McGraw-Hill

eyes on the clock

New York

King won't change cut score advice for new Common Core tests

Contrasting his administration to previous ones, which have been criticized for inflating state test scores, State Education Commissioner John King agreed to accept proficiency bars recommended by a committee of educators with no revisions, as captured in this simple slide. Commissioner John King pledged this week to accept the "cut scores" recommended to him by a committee of educators, one of the final steps remaining before the state releases results from the state tests. Cut scores determine the number of right answers students need on state English and math tests to be deemed proficient in the subjects. The announcement at this month's Board of Regents meeting came in the middle of a detailed 46-page slideshow presentation outlining how the "cut score" recommendations were made.
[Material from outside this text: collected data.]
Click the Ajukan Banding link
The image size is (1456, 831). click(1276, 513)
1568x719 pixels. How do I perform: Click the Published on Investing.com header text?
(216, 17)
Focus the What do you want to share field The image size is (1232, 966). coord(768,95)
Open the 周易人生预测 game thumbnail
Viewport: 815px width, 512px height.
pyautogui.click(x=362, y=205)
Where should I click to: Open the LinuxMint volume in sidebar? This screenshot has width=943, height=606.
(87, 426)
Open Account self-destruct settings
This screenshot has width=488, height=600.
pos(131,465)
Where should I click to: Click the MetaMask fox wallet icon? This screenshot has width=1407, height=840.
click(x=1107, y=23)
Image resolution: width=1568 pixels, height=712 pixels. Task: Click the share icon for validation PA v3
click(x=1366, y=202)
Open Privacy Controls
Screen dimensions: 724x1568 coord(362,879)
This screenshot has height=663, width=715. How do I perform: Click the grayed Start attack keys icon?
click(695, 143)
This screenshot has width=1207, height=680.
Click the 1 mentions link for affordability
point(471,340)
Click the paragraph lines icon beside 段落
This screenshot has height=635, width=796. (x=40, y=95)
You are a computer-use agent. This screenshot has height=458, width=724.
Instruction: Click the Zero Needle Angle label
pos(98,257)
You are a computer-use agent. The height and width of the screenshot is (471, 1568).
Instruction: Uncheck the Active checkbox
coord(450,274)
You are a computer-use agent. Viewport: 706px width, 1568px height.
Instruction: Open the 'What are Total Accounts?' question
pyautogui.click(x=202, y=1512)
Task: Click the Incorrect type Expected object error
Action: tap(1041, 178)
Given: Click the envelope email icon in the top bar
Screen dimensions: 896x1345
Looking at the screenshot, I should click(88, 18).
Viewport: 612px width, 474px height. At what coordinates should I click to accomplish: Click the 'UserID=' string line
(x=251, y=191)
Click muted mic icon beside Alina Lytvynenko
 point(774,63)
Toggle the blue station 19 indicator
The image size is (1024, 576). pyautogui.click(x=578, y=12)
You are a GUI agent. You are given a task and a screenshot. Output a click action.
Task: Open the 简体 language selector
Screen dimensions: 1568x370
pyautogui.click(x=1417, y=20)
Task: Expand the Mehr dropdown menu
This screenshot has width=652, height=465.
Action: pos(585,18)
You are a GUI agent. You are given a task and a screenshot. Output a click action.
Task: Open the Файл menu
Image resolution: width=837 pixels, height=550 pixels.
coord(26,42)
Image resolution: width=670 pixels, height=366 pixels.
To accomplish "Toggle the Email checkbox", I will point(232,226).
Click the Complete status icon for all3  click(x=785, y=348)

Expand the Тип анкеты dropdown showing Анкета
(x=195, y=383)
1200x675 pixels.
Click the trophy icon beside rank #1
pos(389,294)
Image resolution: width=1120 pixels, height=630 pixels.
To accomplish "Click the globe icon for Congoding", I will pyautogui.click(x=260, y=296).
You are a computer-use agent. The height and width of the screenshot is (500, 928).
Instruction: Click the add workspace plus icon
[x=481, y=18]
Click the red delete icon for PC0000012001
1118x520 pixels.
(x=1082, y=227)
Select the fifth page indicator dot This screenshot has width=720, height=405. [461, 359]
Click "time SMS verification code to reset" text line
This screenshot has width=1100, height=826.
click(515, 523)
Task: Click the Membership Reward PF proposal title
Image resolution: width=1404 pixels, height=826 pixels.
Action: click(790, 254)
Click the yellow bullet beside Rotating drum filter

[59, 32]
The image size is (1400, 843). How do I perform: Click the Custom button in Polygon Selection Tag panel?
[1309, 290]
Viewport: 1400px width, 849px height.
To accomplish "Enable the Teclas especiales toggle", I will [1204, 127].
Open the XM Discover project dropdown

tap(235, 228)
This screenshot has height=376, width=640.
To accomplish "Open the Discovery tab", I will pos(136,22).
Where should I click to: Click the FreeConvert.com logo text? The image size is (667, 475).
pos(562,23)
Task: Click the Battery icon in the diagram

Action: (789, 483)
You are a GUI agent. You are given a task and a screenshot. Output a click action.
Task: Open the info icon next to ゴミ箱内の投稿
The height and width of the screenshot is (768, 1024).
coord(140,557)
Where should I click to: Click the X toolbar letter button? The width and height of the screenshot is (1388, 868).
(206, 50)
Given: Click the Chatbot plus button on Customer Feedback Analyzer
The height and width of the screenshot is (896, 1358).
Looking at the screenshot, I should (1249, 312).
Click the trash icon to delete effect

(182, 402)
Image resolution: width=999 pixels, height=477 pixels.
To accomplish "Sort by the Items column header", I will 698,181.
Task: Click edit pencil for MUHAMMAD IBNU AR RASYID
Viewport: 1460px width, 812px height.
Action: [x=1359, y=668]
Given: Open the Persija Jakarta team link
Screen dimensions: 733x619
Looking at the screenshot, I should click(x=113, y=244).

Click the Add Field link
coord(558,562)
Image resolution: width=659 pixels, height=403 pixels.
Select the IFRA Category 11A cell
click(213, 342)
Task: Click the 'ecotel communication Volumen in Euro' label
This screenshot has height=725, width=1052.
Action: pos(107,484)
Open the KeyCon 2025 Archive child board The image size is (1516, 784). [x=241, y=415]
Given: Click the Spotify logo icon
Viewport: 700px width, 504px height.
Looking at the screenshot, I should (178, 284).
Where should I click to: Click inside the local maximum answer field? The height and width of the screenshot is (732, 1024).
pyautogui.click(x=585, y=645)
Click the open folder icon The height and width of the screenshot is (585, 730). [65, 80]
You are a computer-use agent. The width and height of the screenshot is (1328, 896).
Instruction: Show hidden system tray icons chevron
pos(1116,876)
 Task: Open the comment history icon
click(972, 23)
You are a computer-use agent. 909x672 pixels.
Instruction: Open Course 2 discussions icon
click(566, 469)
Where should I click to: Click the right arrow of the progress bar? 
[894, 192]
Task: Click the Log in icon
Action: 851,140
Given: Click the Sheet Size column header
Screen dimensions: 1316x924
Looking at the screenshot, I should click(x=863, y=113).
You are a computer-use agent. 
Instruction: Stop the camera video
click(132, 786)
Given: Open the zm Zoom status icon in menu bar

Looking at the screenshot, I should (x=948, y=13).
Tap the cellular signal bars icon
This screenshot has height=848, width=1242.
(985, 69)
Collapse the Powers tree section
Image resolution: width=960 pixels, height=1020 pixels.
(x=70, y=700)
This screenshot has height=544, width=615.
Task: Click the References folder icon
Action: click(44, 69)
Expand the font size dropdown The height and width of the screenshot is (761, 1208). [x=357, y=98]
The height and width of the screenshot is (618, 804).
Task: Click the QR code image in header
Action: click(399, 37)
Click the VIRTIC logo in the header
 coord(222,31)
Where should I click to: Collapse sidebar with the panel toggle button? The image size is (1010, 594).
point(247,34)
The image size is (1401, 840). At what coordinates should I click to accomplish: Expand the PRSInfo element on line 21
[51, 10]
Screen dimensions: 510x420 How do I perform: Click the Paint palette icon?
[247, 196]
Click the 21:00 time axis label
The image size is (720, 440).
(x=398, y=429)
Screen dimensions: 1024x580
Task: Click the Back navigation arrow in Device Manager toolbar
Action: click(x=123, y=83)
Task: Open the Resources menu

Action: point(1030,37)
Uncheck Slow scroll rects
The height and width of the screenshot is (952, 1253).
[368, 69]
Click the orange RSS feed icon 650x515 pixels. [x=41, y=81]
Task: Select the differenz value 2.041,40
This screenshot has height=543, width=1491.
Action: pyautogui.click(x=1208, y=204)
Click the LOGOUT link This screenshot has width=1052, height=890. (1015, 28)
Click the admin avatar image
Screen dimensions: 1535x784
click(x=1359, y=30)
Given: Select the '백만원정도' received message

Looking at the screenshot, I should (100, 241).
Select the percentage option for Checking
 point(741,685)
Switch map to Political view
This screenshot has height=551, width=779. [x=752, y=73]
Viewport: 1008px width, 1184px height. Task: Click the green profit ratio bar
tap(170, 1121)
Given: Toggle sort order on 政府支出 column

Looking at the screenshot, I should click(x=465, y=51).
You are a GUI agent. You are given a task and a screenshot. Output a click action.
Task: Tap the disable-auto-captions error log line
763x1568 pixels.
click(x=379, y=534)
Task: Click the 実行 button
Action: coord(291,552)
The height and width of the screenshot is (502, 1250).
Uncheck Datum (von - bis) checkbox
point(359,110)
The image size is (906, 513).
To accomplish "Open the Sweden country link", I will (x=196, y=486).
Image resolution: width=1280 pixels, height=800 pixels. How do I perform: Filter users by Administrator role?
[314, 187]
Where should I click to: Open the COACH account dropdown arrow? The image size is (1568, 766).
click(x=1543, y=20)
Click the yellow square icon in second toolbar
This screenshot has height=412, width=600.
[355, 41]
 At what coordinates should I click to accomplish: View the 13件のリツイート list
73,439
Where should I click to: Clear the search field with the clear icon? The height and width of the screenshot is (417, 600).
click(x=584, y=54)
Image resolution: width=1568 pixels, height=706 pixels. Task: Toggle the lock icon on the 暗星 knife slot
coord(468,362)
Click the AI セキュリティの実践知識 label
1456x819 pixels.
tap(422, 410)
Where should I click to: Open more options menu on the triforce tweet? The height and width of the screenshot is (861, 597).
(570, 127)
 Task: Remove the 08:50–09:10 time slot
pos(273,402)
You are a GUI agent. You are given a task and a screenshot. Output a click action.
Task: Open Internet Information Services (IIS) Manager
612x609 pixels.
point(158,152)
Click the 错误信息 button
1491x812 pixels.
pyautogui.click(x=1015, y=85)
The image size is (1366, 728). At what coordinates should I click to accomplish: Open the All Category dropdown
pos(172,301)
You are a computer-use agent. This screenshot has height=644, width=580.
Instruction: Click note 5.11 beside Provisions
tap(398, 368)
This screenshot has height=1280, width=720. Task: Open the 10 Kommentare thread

But while the other slides were packed with numbers, graphs, and paragraphs, King's 10-word acceptance of the standards got its own simple slide: "The Commissioner accepted recommendations from Day 5 with no changes." (The full slideshow is below the jump.) The flourish was a signal of the new transparency the department is trying to project around test scoring. In 2009, under then-Commissioner Richard Mills, dramatic improvements on state tests that had been seen as signs of academic progress across the state came under scrutiny for being inflated — not representing actual learning gains. The inflation seems to have been the result of several factors, including focused test prep by teachers who became increasingly familiar with the tests. But at least one observer, Sol Stern, has reported that state officials might have deliberately inflated results by lowering cut scores so that more students would be deemed proficient. Commissioners do not have to accept the recommendations of the committee of educators that suggests where to set the scores.